When you delegate a task to another employee, you also need to grant them the authority to carry out the task fully. This empowers them to make the decisions necessary to complete the responsibility efficiently without needing constant approval. All delegated tasks require different levels of authority. Basic administrative tasks might not require any authority at all, while tasks that require supervising other employees need a higher level of leadership.

When assigning tasks, ensure the person can handle the responsibility. This can motivate your employees and help contribute to a positive working environment. Although you want to empower them to make decisions on their own, make it clear that you welcome any suggestions or questions about the delegated work.
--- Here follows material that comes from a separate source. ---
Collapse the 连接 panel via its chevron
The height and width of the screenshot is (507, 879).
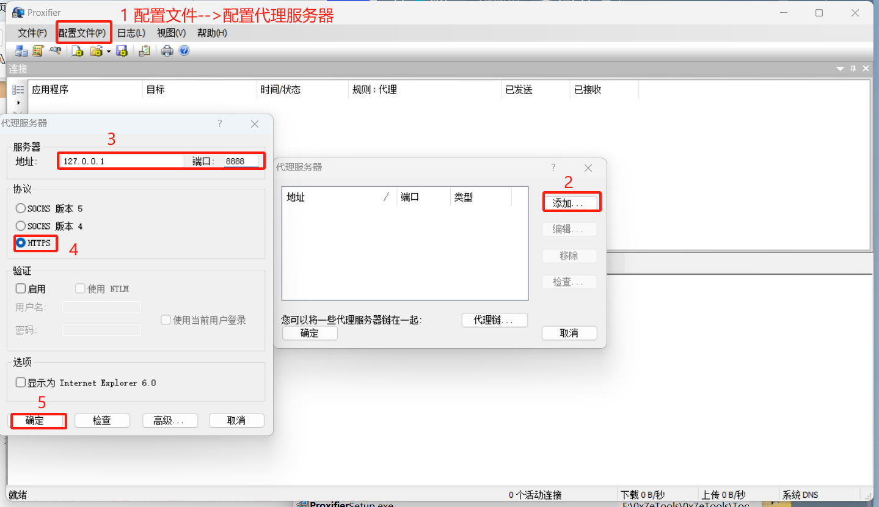[840, 68]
When a team feels comfortable enough to approach their supervisor, it improves their understanding and commitment to the job. As a result, you’ll develop a collaborative work environment where employees feel free to ask questions and make decisions to effectively and efficiently complete their work.
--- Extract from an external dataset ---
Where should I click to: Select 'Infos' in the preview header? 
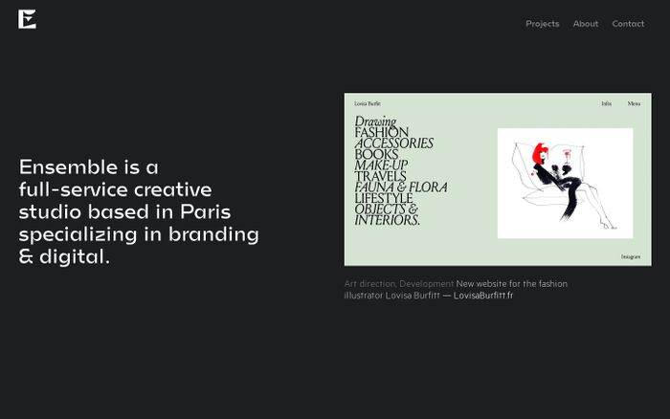[x=606, y=103]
6. Check the work and provide feedback

You might be asking someone else to do a task for you, but you’re still ultimately responsible for making sure it gets completed on time and correctly. Check on the work as needed, especially when employees are done with the tasks,to ensure they meet the specifications.
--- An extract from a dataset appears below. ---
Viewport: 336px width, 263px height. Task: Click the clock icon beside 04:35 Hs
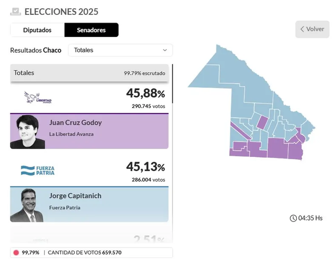click(x=293, y=218)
Aside from checking to make sure the delegated work is done correctly, it’s important to allow room for mistakes, especially with newer or less-experienced employees. If and when a mistake occurs with delegated tasks, provide the employee with constructive feedback so they can improve their performance in the future.

7. Thank your team members for their help

One of the most important aspects of effective delegation is showing your staff genuine appreciation. Providing positive feedback and letting your staff know how much you appreciate their assistance help them build confidence in their work and motivate them for future assignments. Once the delegated project ends, thankeveryone involved to help build morale. Send an email to each person individually,give them hand-written thank-you notes or recognize them in a meeting.

FAQs about delegating tasks

What is a good way to delegate effectively when a deadline is approaching?

When a deadline is fast approaching, prioritize the most important tasks and assign them to experienced team members, then delegate less-challenging tasks to newer or less-experienced members. For example, if you have a deadline to pack and ship multiple orders of your company’s products, you could have your seasoned team members pack each box to ensure all items are accounted for, while your newer employees seal and label the boxes.

How do I become more comfortable with delegating?

Think about why you struggle with work delegation to help you overcome the issues. If it’s a trust issue, schedule team-building activities, and get to know your team better. Learn their strengths to help you better delegate different tasks to someone you can trust to do a good job. If you lack the confidence in delegating, start with a small task to practice the process and gain confidence. Remind yourself of the benefits of delegating if you’re worried about transferring tasks to other team members.

What should I consider when delegating tasks?

Successful delegation at work requires careful consideration and detailed instructions. These tips will help you delegate tasks successfully:

  • Set specific beginning and end dates or times for the task.
  • Ensure you spread the workload evenly across the team.
  • Understand the elements involved with each task.
  • Ensure you give your employees the support and tools necessary to complete the delegated tasks effectively.